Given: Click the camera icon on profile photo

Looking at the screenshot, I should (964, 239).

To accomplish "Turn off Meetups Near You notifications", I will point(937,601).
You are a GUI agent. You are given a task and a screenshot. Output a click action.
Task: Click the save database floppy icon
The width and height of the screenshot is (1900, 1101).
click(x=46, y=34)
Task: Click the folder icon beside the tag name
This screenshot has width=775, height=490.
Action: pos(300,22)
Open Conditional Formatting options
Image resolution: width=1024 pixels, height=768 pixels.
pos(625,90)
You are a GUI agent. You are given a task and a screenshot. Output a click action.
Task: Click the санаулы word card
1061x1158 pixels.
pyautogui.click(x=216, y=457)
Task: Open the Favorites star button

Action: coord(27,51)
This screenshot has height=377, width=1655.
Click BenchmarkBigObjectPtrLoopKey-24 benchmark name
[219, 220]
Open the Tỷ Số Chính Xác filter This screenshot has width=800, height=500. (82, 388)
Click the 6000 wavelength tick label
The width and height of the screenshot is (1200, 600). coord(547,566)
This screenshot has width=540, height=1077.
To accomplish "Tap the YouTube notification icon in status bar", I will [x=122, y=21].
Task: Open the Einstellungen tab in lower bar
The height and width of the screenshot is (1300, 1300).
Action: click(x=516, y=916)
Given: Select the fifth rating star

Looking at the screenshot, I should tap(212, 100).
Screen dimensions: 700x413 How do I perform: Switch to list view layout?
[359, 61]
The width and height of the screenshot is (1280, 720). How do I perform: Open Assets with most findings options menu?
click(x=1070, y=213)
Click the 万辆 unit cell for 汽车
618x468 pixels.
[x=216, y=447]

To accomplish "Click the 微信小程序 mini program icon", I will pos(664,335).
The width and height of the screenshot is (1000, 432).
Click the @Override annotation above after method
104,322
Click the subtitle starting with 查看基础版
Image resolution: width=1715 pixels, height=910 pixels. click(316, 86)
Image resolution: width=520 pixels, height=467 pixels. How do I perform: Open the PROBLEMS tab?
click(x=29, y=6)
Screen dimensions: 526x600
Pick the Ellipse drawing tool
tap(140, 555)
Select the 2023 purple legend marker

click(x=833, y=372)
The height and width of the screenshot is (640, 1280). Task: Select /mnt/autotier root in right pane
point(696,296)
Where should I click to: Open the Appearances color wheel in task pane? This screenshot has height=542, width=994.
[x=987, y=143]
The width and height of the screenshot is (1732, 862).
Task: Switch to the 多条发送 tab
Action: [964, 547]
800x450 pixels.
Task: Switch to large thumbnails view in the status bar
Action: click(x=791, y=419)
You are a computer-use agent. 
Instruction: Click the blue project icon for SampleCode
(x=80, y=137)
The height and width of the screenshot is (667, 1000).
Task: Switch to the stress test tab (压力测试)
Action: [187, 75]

* _WORK REQUEST_
From the first line to the last, reproduce the data above exactly.

* _EXERCISE RESPONSE_
Given: Click the camera icon on profile photo

Looking at the screenshot, I should (964, 239).

To accomplish "Turn off Meetups Near You notifications", I will point(937,601).
You are a GUI agent. You are given a task and a screenshot. Output a click action.
Task: Click the save database floppy icon
The width and height of the screenshot is (1900, 1101).
click(x=46, y=34)
Task: Click the folder icon beside the tag name
This screenshot has width=775, height=490.
Action: pos(300,22)
Open Conditional Formatting options
Image resolution: width=1024 pixels, height=768 pixels.
pos(625,90)
You are a GUI agent. You are given a task and a screenshot. Output a click action.
Task: Click the санаулы word card
1061x1158 pixels.
pyautogui.click(x=216, y=457)
Task: Open the Favorites star button

Action: coord(27,51)
This screenshot has height=377, width=1655.
Click BenchmarkBigObjectPtrLoopKey-24 benchmark name
[219, 220]
Open the Tỷ Số Chính Xác filter This screenshot has width=800, height=500. (82, 388)
Click the 6000 wavelength tick label
The width and height of the screenshot is (1200, 600). coord(547,566)
This screenshot has width=540, height=1077.
To accomplish "Tap the YouTube notification icon in status bar", I will [x=122, y=21].
Task: Open the Einstellungen tab in lower bar
The height and width of the screenshot is (1300, 1300).
Action: click(x=516, y=916)
Given: Select the fifth rating star

Looking at the screenshot, I should tap(212, 100).
Screen dimensions: 700x413 How do I perform: Switch to list view layout?
[359, 61]
The width and height of the screenshot is (1280, 720). How do I perform: Open Assets with most findings options menu?
click(x=1070, y=213)
Click the 万辆 unit cell for 汽车
618x468 pixels.
[x=216, y=447]

To accomplish "Click the 微信小程序 mini program icon", I will pos(664,335).
The width and height of the screenshot is (1000, 432).
Click the @Override annotation above after method
104,322
Click the subtitle starting with 查看基础版
Image resolution: width=1715 pixels, height=910 pixels. click(316, 86)
Image resolution: width=520 pixels, height=467 pixels. How do I perform: Open the PROBLEMS tab?
click(x=29, y=6)
Screen dimensions: 526x600
Pick the Ellipse drawing tool
tap(140, 555)
Select the 2023 purple legend marker

click(x=833, y=372)
The height and width of the screenshot is (640, 1280). Task: Select /mnt/autotier root in right pane
point(696,296)
Where should I click to: Open the Appearances color wheel in task pane? This screenshot has height=542, width=994.
[x=987, y=143]
The width and height of the screenshot is (1732, 862).
Task: Switch to the 多条发送 tab
Action: [964, 547]
800x450 pixels.
Task: Switch to large thumbnails view in the status bar
Action: click(x=791, y=419)
You are a computer-use agent. 
Instruction: Click the blue project icon for SampleCode
(x=80, y=137)
The height and width of the screenshot is (667, 1000).
Task: Switch to the stress test tab (压力测试)
Action: [187, 75]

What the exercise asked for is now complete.